When you add all this up, it becomes easier to understand why conforming— or attempting to conform— to the prevailing cultural model of ideal motherhood feels more “natural” to us than resisting it. And the sensation Daphne de Marneffe describes as "maternal pleasure"— one of the emotional perks we get from being in relationship with our children— is real and palpable (Maternal Desire, 2004). But mothering can also be unbearably frustrating, depressing, unsatisfying, oppressive— because being a “perfect” mother (or an “ideal” worker) usually means we have to put a big chunk of who we are on hold. We need a more generous and holistic model of motherhood to fit the fullest expression of our maternal lives— and by describing motherhood as a relationship, not a job, in our script for the new future of motherhood, we begin to stretch the boundaries.

Unfortunately, the motherhood-as-relationship model doesn’t quite get us off the hook for gendered thinking, since by the time boys and girls reach adulthood they’ve been thoroughly bombarded with the message that women are inherently more expressive and attuned to relationship than men— there’s even a school of feminist thought that supports this notion. But if we want equality and justice for women, we’ll need to figure out a way to counteract the presumption of male indifference in our hypothetical script. We might begin by suggesting that it’s shortchanges everybody when we assume that mothers get more out of being in relationship with their children than fathers do, or that fathers’ level of attachment to their children and the attendant obligation to care for them is less compelling than that of mothers.

Even if the framework still needs some tweaking, looking at motherhood as a relationship could shift the dialog in the right direction. Unlike jobs, relationships aren’t results oriented— they’re process oriented; they evolve. So instead of looking at child-rearing as a project and children as blank slates on which mothers inscribe the lines of success or failure, we can begin to consider the ways children are active participants in their own upbringing.

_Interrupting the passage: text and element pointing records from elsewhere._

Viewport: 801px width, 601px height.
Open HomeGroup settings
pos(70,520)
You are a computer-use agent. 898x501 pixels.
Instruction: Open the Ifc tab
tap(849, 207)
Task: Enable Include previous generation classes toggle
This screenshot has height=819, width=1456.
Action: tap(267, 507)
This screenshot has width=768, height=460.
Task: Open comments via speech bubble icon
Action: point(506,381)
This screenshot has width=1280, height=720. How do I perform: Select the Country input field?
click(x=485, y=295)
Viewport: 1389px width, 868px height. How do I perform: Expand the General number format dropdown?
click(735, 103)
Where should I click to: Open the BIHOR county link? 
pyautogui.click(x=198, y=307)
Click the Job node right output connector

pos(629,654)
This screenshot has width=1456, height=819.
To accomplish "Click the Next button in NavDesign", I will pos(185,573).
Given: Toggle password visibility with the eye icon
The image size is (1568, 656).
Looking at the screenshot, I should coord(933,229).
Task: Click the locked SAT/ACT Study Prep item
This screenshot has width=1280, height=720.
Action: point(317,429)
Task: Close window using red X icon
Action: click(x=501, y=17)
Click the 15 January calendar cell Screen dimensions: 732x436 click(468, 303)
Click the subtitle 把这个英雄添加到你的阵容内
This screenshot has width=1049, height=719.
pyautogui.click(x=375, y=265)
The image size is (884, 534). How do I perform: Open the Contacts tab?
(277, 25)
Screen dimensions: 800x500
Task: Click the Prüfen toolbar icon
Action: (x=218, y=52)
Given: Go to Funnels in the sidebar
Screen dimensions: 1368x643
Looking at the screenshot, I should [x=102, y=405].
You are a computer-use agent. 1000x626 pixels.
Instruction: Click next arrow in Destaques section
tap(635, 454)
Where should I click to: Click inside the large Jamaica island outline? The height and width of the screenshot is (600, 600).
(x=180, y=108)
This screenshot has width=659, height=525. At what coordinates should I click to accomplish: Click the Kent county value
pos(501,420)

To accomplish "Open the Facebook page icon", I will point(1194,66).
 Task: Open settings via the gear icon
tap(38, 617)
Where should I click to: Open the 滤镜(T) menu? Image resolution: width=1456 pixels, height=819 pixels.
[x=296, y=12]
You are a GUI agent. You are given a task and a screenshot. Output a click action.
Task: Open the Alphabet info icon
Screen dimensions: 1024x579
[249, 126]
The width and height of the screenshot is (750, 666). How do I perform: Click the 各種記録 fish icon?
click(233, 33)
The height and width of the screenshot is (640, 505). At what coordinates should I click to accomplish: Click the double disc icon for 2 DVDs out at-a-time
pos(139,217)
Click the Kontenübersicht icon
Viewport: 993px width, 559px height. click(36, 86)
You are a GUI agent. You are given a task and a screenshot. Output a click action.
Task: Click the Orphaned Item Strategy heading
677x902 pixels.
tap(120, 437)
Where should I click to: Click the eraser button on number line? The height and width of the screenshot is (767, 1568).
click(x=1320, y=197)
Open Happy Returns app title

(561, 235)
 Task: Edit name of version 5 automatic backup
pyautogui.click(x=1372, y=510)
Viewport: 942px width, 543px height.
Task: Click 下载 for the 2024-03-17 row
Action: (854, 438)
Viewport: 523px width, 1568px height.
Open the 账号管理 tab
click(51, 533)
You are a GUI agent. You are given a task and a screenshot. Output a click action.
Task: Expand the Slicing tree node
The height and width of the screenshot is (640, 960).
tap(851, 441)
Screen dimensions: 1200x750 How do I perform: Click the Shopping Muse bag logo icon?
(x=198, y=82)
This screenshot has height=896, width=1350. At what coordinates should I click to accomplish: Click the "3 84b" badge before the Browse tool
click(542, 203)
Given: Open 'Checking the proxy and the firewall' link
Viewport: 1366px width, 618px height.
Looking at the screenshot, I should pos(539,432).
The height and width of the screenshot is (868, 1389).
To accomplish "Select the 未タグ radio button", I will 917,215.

Also, it’s safe to assume all relationships are unique, since every relationship encompasses all the unique qualities and personal histories each individual brings into the mix— in other words, it’s unrealistic to suggest that all caring mothers should and do feel exactly the same way about the same things, even though they all share the experience of being in relationship with children.

But what I find most attractive about this idea of motherhood-as-relationship is the opportunity to bring our maternal experience back to a personal scale, and to acknowledge that healthy relationships, including the relationship between a mother and her child, are fluid enough to contain a full range of human feeling— from the most profound love to the deepest ambivalence. So rather than romanticizing motherhood or reducing it to an outcome-oriented project, we might be able to speak more freely about how emotionally complicated and variable this whole business of mothering truly is.

So rather than falling back on the old script that venerates mothers as protectors of children and the stewards of the caring world, we might open up a world of possibility by starting to describe motherhood as one of the most intense, important, and complicated relationships in the world— for both mothers and children. Even if becoming a mother doesn’t align women with a uniform sense of purpose and passion, perhaps the relational reality of motherhood offers us an unparalleled opportunity to know how it feels to be vulnerable, fallible, and utterly human. And as Cecelie Berry, editor of Rise Up Singing: Black Women Writers on Motherhood remarks, “if confronting the stuff of humanity doesn’t bring us together, then, frankly, nothing will.”